Use the randomized response technique? Just instruct the responder to pick a specific choice. Can even randomize that specific choice.

• Phil says:

I don’t like that sort of check because it is a little insulting to the more serious respondents.

11. Zathras says:

With 8+4 > 3, I wonder if there were people skimming the question and saw 13 instead of 3. My first millisecond glance had my brain register it as 13. I don’t know why–maybe asking about comparing 8+4 and 13 makes more intuitive sense?

• Lord says:

It is bound to be true under some modulus but they never ask me which.

12. Elin says:

Diane Ravitch sometimes claims that on the NAEP high school seniors just pick all the same answers because they know it doesn’t mean anything. http://dianeravitch.net/2014/02/13/kids-whats-the-matter-with-kids-today/.

One I was asked to analyze some surveys where the forms had been dropped off at people’s homes and picked up the next day. On some of the grid questions people had just drawn a straight line down the “Strongly agree” column.

• zbicyclist says:

I admit it. If the survey states “this will take less than 5 minutes of your time” I give them about 8 minutes and then figure if they are @#\$% with me, I’ll @#\$% with them.

I am not ashamed of this. Poorly designed surveys are a plague on the nation.

13. Phil says:

There are some great suggestions to ensure quality responses in this webinar: https://www.youtube.com/watch?v=PVWJg2vVwpU

14. dmk38 says:

isn’t the first thing to ask whether this a noise problem or a bias problem?

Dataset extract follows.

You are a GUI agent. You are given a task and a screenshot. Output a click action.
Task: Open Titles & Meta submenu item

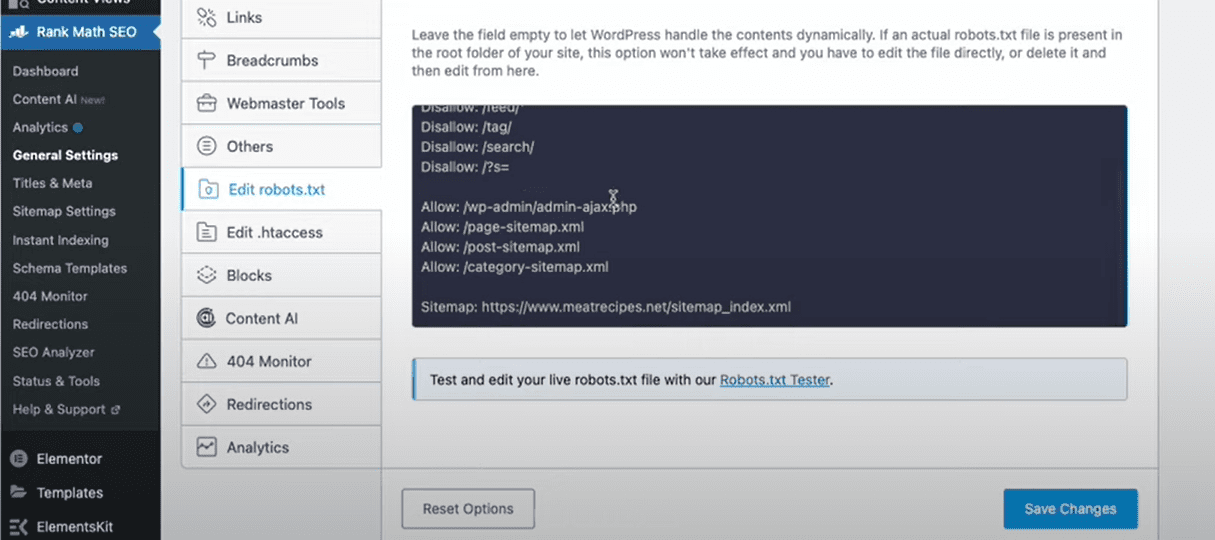52,183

People who answer randomly are noise. People who answer “perversely” could create bias. But that’s a problem closely related to “demand effects” & the like; a well designed study should be able to rule out that the effect was a consequence of subjects deliberately trying to generate a particular outcome– whether to “please” the researcher or shock him or her (or more likely aid & abet the researcher in generating a shocking bogus result). Bottom line is to design the study in a manner that gives you & other reasonable people confidence that disruptive subjects could only have created noise & not bias.

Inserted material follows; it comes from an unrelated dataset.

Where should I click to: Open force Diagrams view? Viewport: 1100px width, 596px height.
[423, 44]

And then live w/ it; if you try to remove “noisy” subjects to improve the strength or “significance” of your result, there is too big a risk you’ll throw out subjects whose only offense is that they didn’t behave consistent with your hypothesis.

15. Jay Verkuilen says:

There is a literature on misclassification. A good book on measurement error will discuss it, for instance, John Buonacorsi’s Measurement Error: Models, Methods, and Applications, CRC Press, 2010. I forget what he says about it exactly but he put a lower bound on such categorical responses being accurate of 1% even when respondents are being careful just due to slips. I would suspect that really casually and unimportant questions such as the ones listed here would be an order of magnitude larger, and indeed they are.

16. Stephanie says:

can we judge anything by responses to the 4 questions in the article? Perhaps, the questions about having a twin made sense in the context of the questionnaire – but maybe not . The last 2 questions are ,, nonsensical, & respondents are answering in the spirit of the question. Ask a silly question…

Perhaps, it’s important that researchers ask questions that make sense to survey takers.